やるべきこと | 江戸の名物と名店を紹介する文章のうち、「初夏のころ、黒潮に乗って北上」から「て売られるようになりました。」までの部分を、両端も含めて一字一句違えずに書き写してください。

読む文章 |
江戸の名物、名店
江戸は大観光都市でした。絵入り地誌『江戸名所図会』には約750もの図版とともに名所や名物が掲載されています。人々は寺社に参詣し、花見や花火見物など四季折々の行楽を、さまざまな名所を巡って楽しみました。
寺社を訪れる目的は信心のためだけではありませんでした。寺社の境内や門前の多くには参拝者をターゲットとした茶屋や出店、見世物小屋などが軒を連ねて大変な賑わいでした。行楽地でも観覧客を目当てに料理茶屋や茶店などが立ち並び、その土地ならではの土産物が売られていました。名物を食べる、土産物を買うことも名所を訪れる楽しみのひとつでした。
食べ物
初鰹(日本橋魚市)
初夏のころ、黒潮に乗って北上してくる鰹を「初鰹」と呼びます。特に、江戸では、これを食べることを誇りとする風習があり、珍重されました。右の画像はちょうど初鰹をさばいているところを描いた錦絵の一部です。
梅干し(漬梅)
梅干しは亀戸梅屋敷や向島百花園のお土産として人気商品でした。亀戸梅屋敷では、園内の梅だけでは足りず、原料の梅を他から買い入れていたといいます。当時は紫蘇を用いず、赤くない梅干しが主流でした。右の画像は向島花屋敷の梅干しの商牌(ラベル)です。
土産・縁起物
すすきみみずく(雑司ヶ谷鬼子母神)
すすきの穂を束ねて作ったみみずくの人形。貧乏ゆえに病気の母親の薬が買えない少女が、鬼子母神のお告げに従ってすすきみみずくを作って売り出すと、鬼子母神のお守りとして飛ぶように売れて、母に薬を買うことができたという逸話により、鬼子母神境内で土産物として売られるようになりました。
うそ(亀戸天神)
亀戸天神では、文政3(1820)年から正月に「鷽替えの神事」が行われています。これは正月に「
料理茶屋
江戸では明暦の大火(1657)以後、定食を出す大衆食堂のような料理屋が、浅草、両国付近に出始めました。また、手の込んだ料理を提供し、座敷や庭のある高級料理茶屋が現れたのは、宝暦年間(1751-64)頃のことです。料理茶屋は参拝客や行楽客を見込んで、名所のそばに建てられ、書画会や句会、落語会も開かれて、文人たちの交流の場にもなっていました。
後には料理茶屋自体が名所となり、錦絵や地誌に描かれるようになりました。初代歌川広重(1797-1858)が有名料理茶屋を描いたシリーズものの錦絵『江戸高名会亭尽 』では座敷の様子だけでなく、門構や庭園なども詳しく描かれています。
八百善(山谷)
享保2(1717)年に浅草山谷で創業、江戸でも随一の名店となり、文人墨客が集う高級サロンとなりました。狂歌師・戯作者の大田南畝(1749-1823)は八百善の常連客の一人で、当時の一流を並べ「詩は五山 役者は杜若 傾はかの 芸者はおかつ 料理八百善」と詠んでいます。文政5(1822)年には料理テキスト『江戸流行料理通』を発行し、これは江戸土産としても人気となりました。

データ行 |
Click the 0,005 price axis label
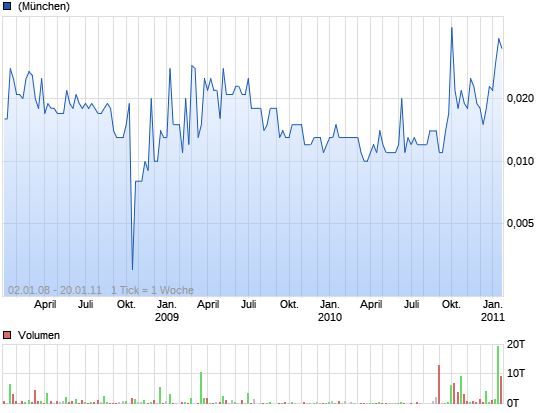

正しい結果 |
初夏のころ、黒潮に乗って北上してくる鰹を「初鰹」と呼びます。特に、江戸では、これを食べることを誇りとする風習があり、珍重されました。右の画像はちょうど初鰹をさばいているところを描いた錦絵の一部です。
梅干し(漬梅)
梅干しは亀戸梅屋敷や向島百花園のお土産として人気商品でした。亀戸梅屋敷では、園内の梅だけでは足りず、原料の梅を他から買い入れていたといいます。当時は紫蘇を用いず、赤くない梅干しが主流でした。右の画像は向島花屋敷の梅干しの商牌(ラベル)です。
土産・縁起物
すすきみみずく(雑司ヶ谷鬼子母神)
すすきの穂を束ねて作ったみみずくの人形。貧乏ゆえに病気の母親の薬が買えない少女が、鬼子母神のお告げに従ってすすきみみずくを作って売り出すと、鬼子母神のお守りとして飛ぶように売れて、母に薬を買うことができたという逸話により、鬼子母神境内で土産物として売られるようになりました。